You do know that all of the grunge bands were heavily influenced by 70s AOR. Alice In Chains even toured with Ozzy Osborne.

I bet Kurt had the smallest dick out of the three

I saw Alice In Chains for Facelift and Nevermind sounded pretty new to me.

13 year old kids don't know that. Adult critics like Christgau obviously knew the genesis of grunge, but the target audience were basically a mental blank in that regard.

Anecdotes, just as I thought.

Well thats exactly what the thread asks for.

>none of that was going on
It definitely was
>no one wanted to listen to that, good or not.
They obviously did since it sold millions of copies
>everyone wanted a way out
you don't speak for everyone.

Nirvana had a pretty unique sound, while Pearl Jam, AIC, and Soundgarden have a lot more of that 70s AOR feel to them, in fact in interviews they were always citing Black Sabbath, Neil Young, Led Zeppelin, The Who, etc as influences

And of course Pearl Jam literally toured with Neil Young and played covers of his songs.

>They obviously did since it sold millions of copies
In Europe like the other user said.

>It definitely was
Very strongly agree although for me being 15 when Nevermind came out, they were a way into that in a lot of ways. Oh what's this album Bleach? Oh what's this Sub Pop thing? That didn't really happen with very many if any bands especially in that way. Offhand I can't think of a single comparable example before then.

Only Courtney will ever know for sure, I guess.

KISS...man, there was a washed-up band that no kids in the early 90s gave a fuck about.

Why are there so many TADfags on Sup Forums
[spoiler]It makes me feel less alone.[/spoiler]

Have you seen Tad doyle lately? He looks like grunge Santa claus

...

It feels good, mang, did you hear Doyle's new project Brothers of the Sonic Cloth? I might like it more than 8-way Santa.

That's awesome.

Really? I'll check it out then. I'll jam to it when I work tomarrow night.

Revenge dropped off the charts in a couple of weeks.

I have to wonder how all these bands kept going since as the user in here suggested, it's doubtful that any 14 year old kid in 1990 was itching to buy an REO Speedwagon album.
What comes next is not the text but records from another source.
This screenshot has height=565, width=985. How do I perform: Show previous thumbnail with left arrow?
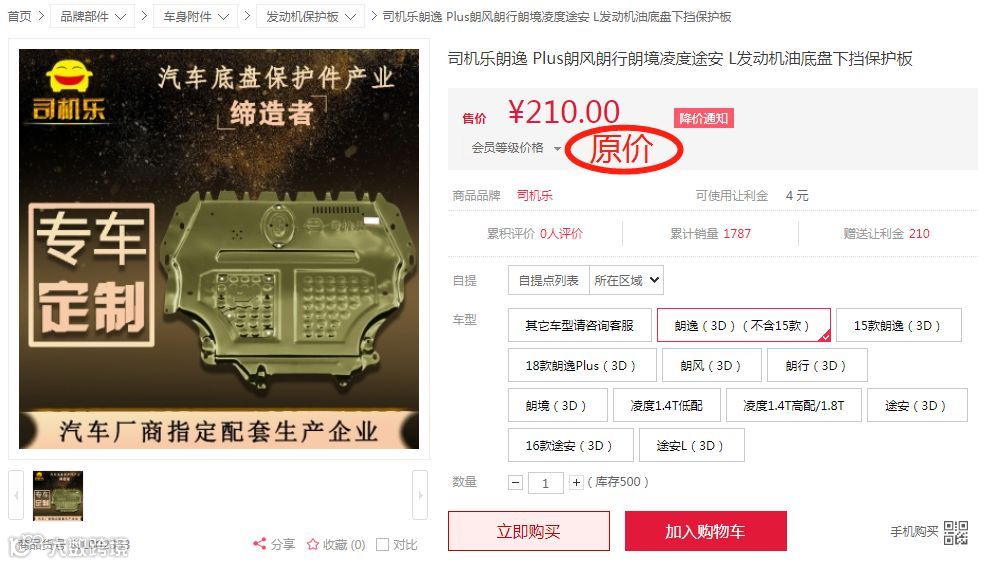(x=16, y=495)
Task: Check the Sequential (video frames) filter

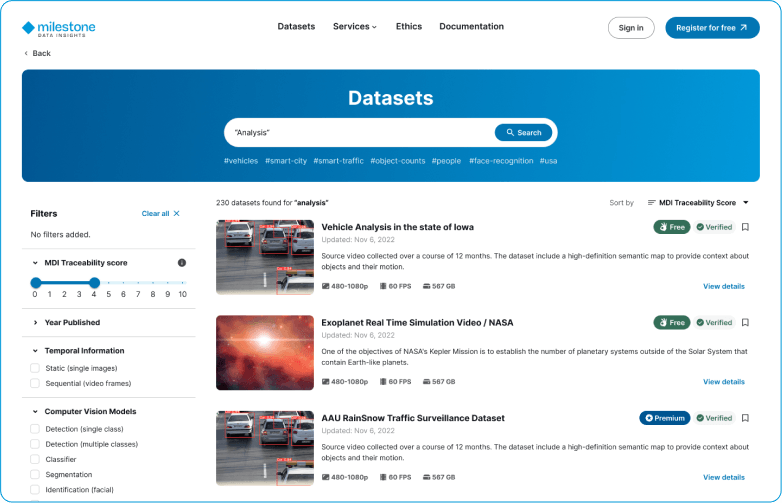Action: click(x=35, y=383)
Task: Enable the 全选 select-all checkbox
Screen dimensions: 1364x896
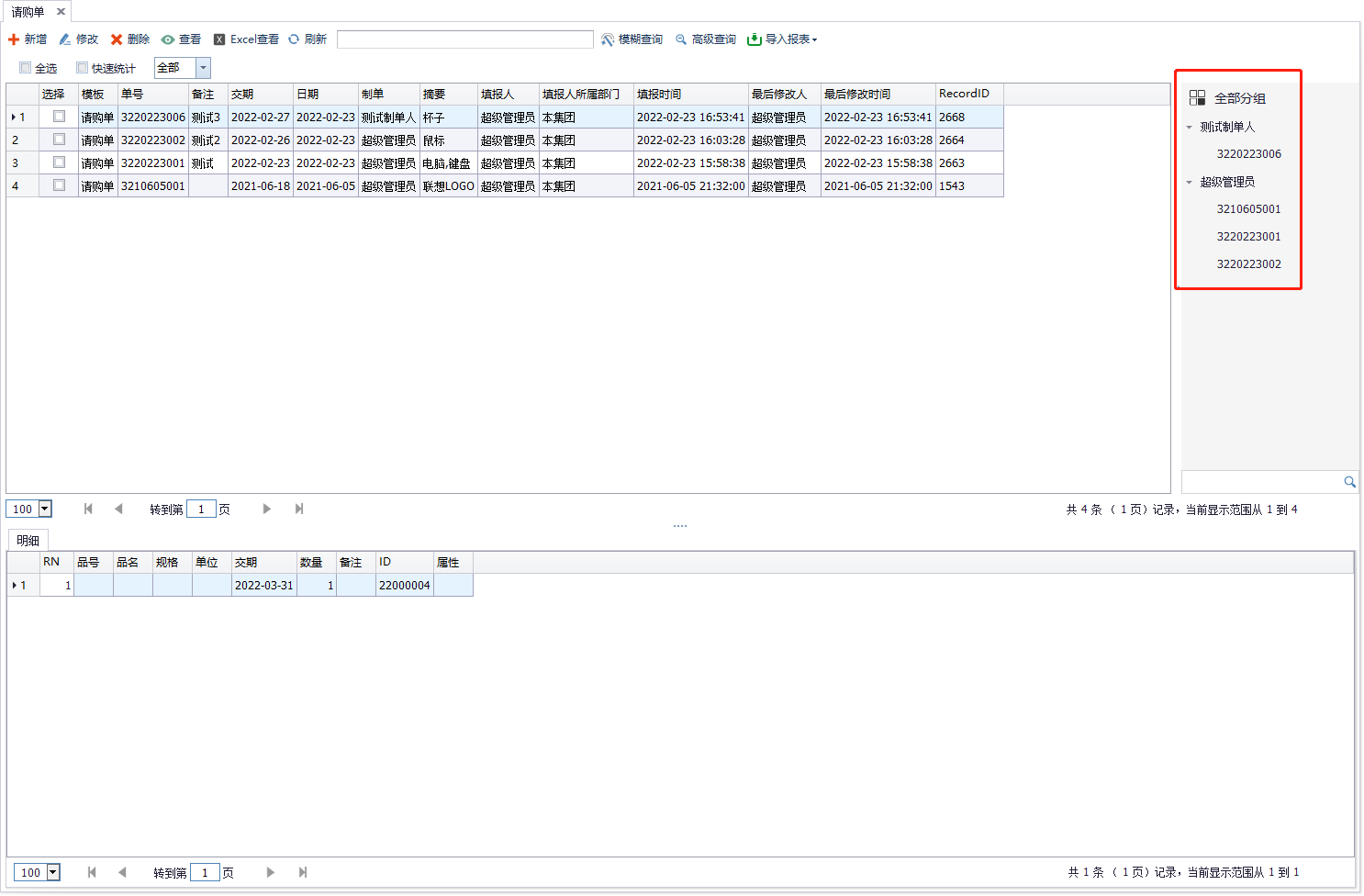Action: 26,68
They weren't. That's why the record labels hurriedly ditched them in favor of alternative rock. You would have had to ask your older cousin who was all like "Aw yeah man, Roll With The Changes used to be my jam back in '79".

>It definitely was
if you were lucky enough to live in a college town or somewhere urban or had a cool older brother...otherwise you were shit out of luck trying to pick one review from two hundred microfont reviews in the back of Option or someshit to spend your tiny cassette budget on

>you don't speak for everyone.
lol i speak for everyone that matters

Wheels are Turnin' was the last album of theirs to sell anything and that came out in 1984. Their 1990 release "The Earth, a Small Man, His Dog and a Chicken" sold about 20 copies after which Sony gave them the boot.